— Data —
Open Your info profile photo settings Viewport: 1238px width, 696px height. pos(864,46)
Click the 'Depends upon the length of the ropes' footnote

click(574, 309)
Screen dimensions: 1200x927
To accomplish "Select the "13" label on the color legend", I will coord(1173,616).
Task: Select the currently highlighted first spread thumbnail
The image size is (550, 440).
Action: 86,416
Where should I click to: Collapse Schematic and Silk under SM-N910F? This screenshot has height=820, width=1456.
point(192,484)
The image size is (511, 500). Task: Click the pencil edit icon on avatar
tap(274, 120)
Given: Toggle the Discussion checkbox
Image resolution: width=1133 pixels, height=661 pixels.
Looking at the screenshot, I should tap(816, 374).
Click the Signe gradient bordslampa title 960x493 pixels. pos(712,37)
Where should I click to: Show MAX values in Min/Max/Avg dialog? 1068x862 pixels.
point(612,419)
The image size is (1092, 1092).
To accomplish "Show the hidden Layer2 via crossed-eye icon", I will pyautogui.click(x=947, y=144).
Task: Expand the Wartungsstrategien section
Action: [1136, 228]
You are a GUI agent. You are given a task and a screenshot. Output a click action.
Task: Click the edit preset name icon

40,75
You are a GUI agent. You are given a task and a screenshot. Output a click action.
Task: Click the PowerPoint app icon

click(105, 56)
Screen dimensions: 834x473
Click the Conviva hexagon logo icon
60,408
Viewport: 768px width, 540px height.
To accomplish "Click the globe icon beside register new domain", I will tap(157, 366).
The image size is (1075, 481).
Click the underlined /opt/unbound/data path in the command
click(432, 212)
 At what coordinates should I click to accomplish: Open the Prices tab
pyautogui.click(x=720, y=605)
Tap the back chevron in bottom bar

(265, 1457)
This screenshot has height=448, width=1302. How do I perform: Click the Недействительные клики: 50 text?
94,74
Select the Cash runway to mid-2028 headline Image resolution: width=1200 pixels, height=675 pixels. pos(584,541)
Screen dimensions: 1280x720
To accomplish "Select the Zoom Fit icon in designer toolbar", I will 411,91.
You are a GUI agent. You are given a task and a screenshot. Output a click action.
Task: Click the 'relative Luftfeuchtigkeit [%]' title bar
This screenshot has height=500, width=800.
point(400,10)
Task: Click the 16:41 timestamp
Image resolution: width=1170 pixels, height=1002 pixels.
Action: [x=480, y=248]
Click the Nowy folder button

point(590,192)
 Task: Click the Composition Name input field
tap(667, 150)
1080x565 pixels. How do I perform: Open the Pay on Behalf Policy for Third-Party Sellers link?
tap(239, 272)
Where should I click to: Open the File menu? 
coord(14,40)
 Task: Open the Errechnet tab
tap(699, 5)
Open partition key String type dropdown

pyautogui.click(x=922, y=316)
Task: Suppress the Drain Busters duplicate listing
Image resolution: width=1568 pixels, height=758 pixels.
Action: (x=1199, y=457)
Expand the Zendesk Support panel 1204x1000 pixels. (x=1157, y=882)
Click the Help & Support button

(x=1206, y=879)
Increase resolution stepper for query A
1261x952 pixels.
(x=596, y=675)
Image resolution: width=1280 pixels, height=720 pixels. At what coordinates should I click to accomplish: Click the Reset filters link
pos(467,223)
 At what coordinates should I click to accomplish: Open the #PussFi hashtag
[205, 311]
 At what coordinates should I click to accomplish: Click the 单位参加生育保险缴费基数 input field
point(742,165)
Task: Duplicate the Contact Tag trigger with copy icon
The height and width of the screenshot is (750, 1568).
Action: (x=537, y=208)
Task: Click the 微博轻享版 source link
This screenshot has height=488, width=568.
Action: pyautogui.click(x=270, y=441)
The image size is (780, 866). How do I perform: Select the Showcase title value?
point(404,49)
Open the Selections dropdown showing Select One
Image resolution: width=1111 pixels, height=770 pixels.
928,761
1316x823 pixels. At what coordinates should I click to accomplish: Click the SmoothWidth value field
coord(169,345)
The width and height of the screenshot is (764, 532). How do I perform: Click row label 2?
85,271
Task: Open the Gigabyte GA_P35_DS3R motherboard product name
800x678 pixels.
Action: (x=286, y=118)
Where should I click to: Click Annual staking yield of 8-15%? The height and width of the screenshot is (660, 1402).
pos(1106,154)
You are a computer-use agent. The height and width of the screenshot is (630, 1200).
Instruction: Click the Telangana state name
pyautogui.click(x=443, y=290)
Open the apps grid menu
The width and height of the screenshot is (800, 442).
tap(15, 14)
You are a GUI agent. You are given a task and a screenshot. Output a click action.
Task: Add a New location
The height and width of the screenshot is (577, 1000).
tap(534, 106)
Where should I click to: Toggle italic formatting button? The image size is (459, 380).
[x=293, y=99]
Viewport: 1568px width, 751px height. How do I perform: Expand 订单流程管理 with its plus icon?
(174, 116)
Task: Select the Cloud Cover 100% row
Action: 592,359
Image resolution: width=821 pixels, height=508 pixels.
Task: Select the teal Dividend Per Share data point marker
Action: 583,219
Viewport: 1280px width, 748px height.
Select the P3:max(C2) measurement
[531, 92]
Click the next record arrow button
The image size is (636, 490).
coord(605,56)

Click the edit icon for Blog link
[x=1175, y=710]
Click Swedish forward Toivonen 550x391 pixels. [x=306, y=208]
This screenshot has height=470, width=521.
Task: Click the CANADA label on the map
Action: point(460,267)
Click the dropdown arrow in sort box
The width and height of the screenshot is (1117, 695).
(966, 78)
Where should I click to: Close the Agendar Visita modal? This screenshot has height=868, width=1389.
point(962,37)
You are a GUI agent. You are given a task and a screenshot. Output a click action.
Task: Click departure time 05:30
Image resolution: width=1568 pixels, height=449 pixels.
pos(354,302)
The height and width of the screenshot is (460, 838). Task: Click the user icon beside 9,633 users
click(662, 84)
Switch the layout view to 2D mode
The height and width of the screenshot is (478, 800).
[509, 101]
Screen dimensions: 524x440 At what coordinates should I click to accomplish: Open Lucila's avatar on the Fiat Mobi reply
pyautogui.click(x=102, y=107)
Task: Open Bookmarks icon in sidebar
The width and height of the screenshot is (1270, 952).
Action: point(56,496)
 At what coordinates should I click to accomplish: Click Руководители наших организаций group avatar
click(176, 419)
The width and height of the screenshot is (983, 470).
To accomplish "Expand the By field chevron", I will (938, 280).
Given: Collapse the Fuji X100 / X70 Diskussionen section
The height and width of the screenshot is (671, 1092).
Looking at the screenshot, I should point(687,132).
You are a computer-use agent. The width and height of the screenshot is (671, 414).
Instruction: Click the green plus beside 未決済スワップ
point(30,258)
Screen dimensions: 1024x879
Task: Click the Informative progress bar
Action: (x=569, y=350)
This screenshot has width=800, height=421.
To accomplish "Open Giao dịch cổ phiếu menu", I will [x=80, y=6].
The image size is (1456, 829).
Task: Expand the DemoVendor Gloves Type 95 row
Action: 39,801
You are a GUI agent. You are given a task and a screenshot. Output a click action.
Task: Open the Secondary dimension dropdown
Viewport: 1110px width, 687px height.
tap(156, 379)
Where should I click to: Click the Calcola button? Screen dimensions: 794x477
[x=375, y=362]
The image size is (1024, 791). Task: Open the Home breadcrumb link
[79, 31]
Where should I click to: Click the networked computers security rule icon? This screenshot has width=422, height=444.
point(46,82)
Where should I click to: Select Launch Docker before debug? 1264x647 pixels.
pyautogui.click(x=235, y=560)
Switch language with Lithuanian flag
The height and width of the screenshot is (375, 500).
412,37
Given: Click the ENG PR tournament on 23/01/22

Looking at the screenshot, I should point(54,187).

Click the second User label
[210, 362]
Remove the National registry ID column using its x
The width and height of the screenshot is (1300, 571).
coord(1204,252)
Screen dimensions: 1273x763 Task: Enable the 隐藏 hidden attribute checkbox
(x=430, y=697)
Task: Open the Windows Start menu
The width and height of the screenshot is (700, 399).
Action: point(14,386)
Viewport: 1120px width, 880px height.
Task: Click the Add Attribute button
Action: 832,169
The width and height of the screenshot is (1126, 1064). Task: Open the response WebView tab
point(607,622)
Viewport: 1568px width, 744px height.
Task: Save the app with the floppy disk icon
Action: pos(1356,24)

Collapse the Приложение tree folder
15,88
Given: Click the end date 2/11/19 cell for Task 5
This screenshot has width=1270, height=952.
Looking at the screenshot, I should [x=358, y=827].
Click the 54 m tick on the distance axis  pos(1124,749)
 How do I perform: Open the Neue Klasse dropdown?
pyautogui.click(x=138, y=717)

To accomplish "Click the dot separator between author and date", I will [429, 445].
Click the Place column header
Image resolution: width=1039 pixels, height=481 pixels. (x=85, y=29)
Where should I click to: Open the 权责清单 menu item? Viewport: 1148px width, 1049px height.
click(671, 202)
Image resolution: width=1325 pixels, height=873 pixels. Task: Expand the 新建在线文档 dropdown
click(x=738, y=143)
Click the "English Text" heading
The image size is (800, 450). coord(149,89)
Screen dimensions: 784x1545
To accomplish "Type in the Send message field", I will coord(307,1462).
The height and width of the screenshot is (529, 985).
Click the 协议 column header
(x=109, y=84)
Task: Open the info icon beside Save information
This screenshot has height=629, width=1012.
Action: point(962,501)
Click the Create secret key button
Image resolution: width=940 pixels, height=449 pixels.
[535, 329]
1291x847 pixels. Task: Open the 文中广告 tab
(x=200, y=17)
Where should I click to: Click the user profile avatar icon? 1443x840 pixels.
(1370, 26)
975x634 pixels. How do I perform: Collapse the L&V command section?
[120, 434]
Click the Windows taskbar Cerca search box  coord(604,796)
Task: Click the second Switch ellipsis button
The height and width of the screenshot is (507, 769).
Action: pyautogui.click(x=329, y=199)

— Prompt —
Tell how many lines of the data above hold the string "Windows". Give only the number.

— Solution for this problem —
2